→ EXTRACT TO READ
== == ==

Artigo Revisado por pares

Soundings: Fire down below

2002; BMJ; Volume: 324; Issue: 7334 Linguagem: Inglês

ISSN

0959-8138

Autores

James Drife,

Tópico(s)

Healthcare Systems and Challenges

Resumo

Someone somewhere must have been the first to compare reorganising the NHS with rearranging the deckchairs on the Titanic. The joke does not bear analysis—the health service is not about to capsize—but “rearranging the deckchairs” entered the language because it catches the real feeling in the engine room about activities on the bridge. The only people who go up and down the ladder between the two are doctors. A few of us spend part of the week in London on the medical equivalent of the promenade deck and part of it back home working in the galley. Or rather, this week, not working. I am writing in January and elective surgery in our hospital has been cancelled, as it was last year and the year before that and the year . . . Below deck, your reaction is fury. You are the person who saw the patients and shared their pain and anxiety. You are the person who will see them when they are finally admitted. Your fury is only increased by knowing that they will not blame you or anyone else for the failures of the NHS. Above deck, you are all urbanity. You nibble a custard cream, comment on the second draft of a discussion document, and check your diary for dates for the next meeting. If yesterday's anger intrudes into your conversation you feel foolish. Your colleagues smile and advise you not to let it get to you. After a while you think they are right. Your upper deck friends are talented and committed people. They may not feel raw rage when the service breaks down but they do want to improve things. The problem is that the higher people are in the NHS ship, the less is the fire in their belly. And on the bridge are the politicians, cold as ice and ignorant about everything except politics. It may be mythology but I like to think that the NHS was brought into being by combining Beveridge's cool brain and Bevan's hot blood. According to his biographer, Michael Foot, Aneurin Bevan was “a man of passion and compassion.” Those are exactly the qualities missing from the politicians who are steering the ship today. Those, and knowledge about life below deck.

== == ==

→ SUPPLIED INFORMATION
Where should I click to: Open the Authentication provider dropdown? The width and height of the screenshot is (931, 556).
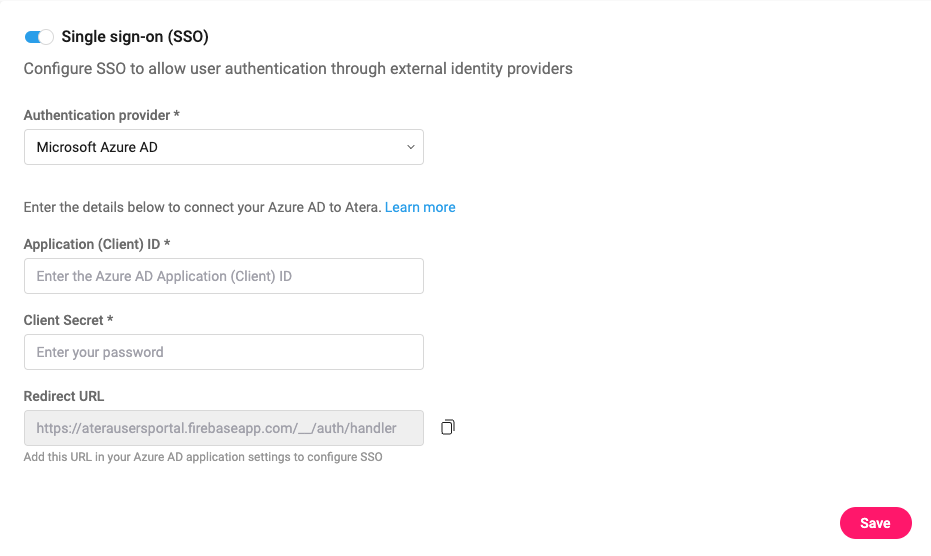(224, 147)
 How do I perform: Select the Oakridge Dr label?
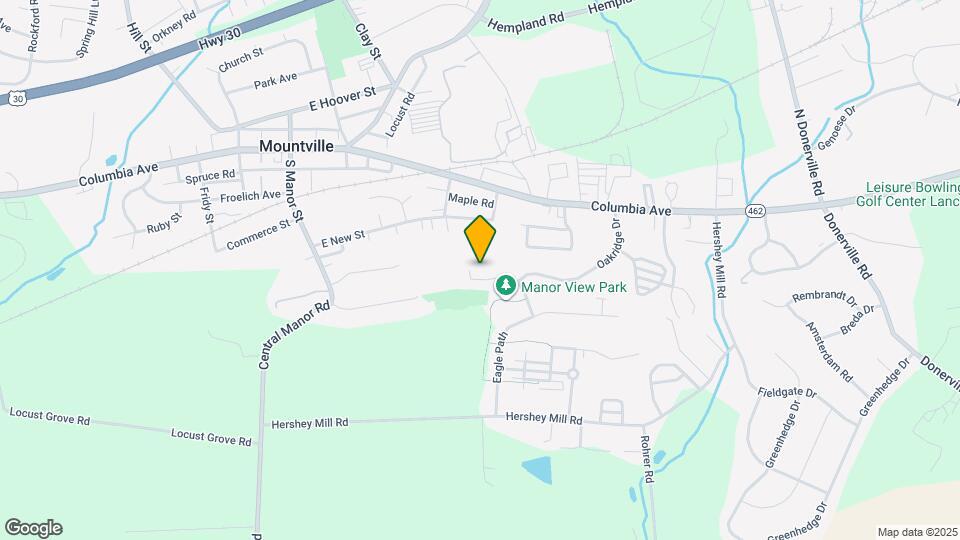610,242
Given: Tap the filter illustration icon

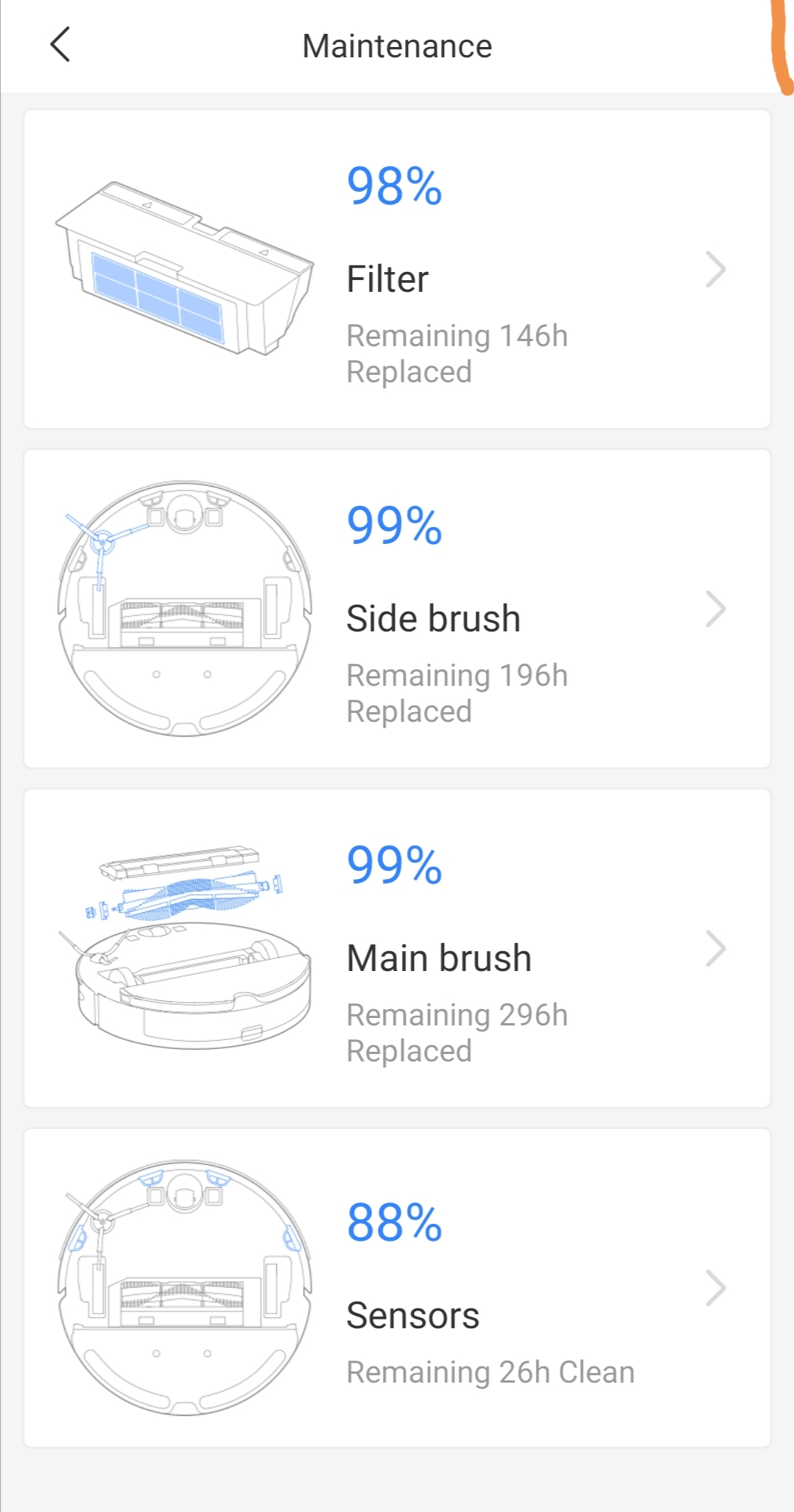Looking at the screenshot, I should [185, 268].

== == ==

→ WHAT YOU WILL DO
In the "Soundings: Fire down below" column, how does Michael Foot describe Aneurin Bevan?

→ EXERCISE RESPONSE
As "a man of passion and compassion."